■ **Task brief**
Leaving out every picture, please repeat exactly the line that contains "Task: Click the Fengbo logo circle icon" and each line after it through the final line below.

[Stored dataset items]
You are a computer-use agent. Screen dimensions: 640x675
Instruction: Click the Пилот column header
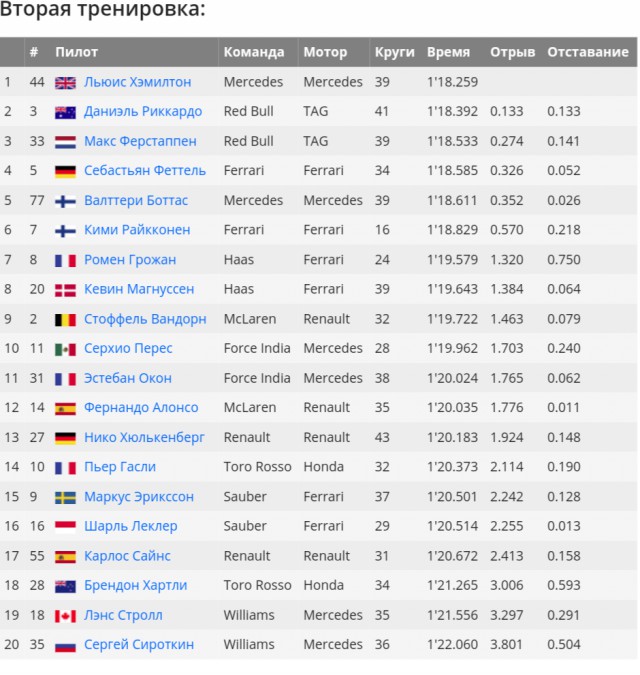(x=77, y=52)
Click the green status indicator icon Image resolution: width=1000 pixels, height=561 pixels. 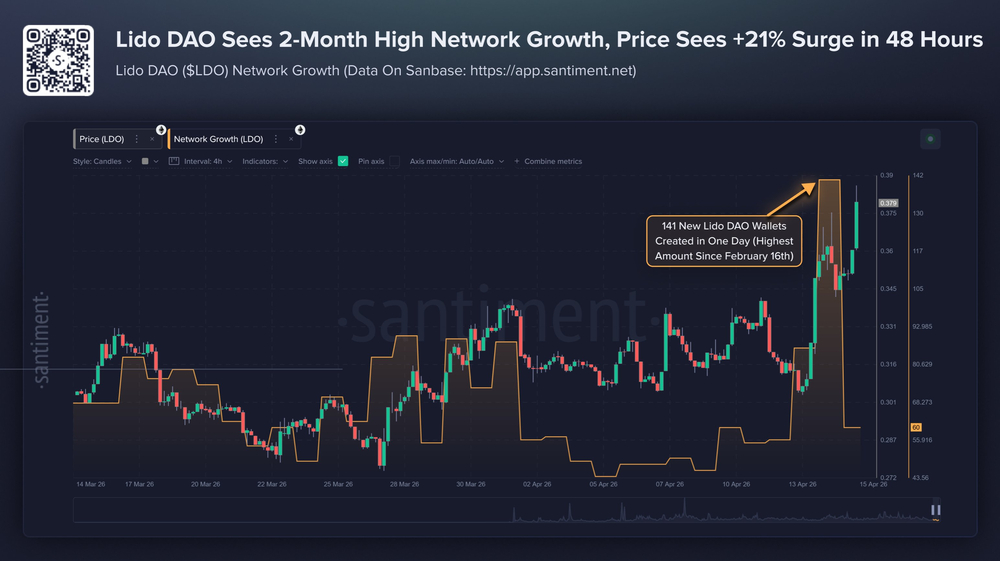click(x=930, y=139)
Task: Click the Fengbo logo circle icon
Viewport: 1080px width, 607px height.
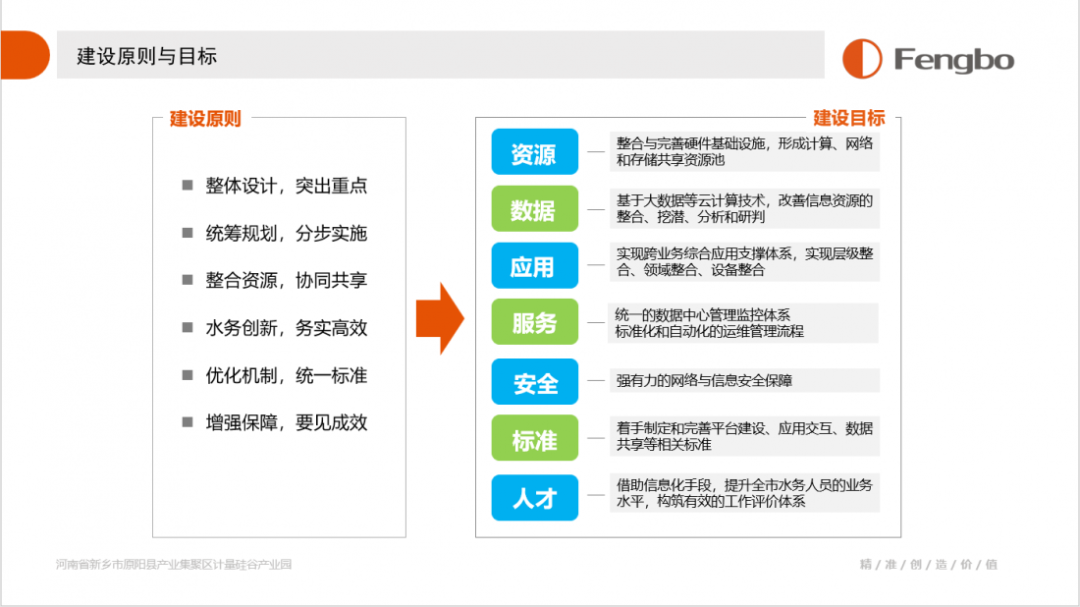Action: pos(862,59)
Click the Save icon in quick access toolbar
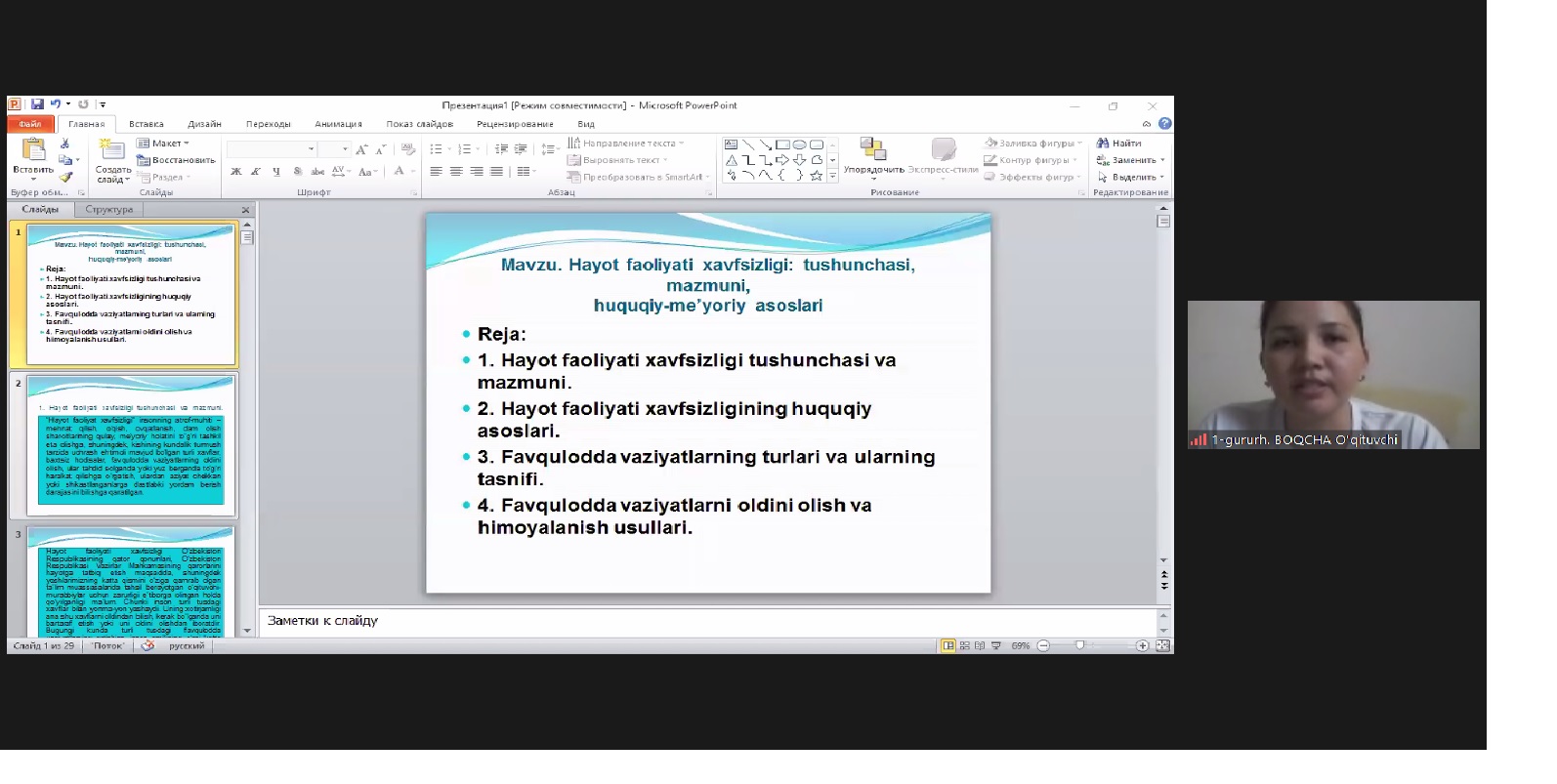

■ **Solution for this problem**
Task: Click the Fengbo logo circle icon
Viewport: 1080px width, 607px height.
Action: pos(862,59)
Click the Save icon in quick access toolbar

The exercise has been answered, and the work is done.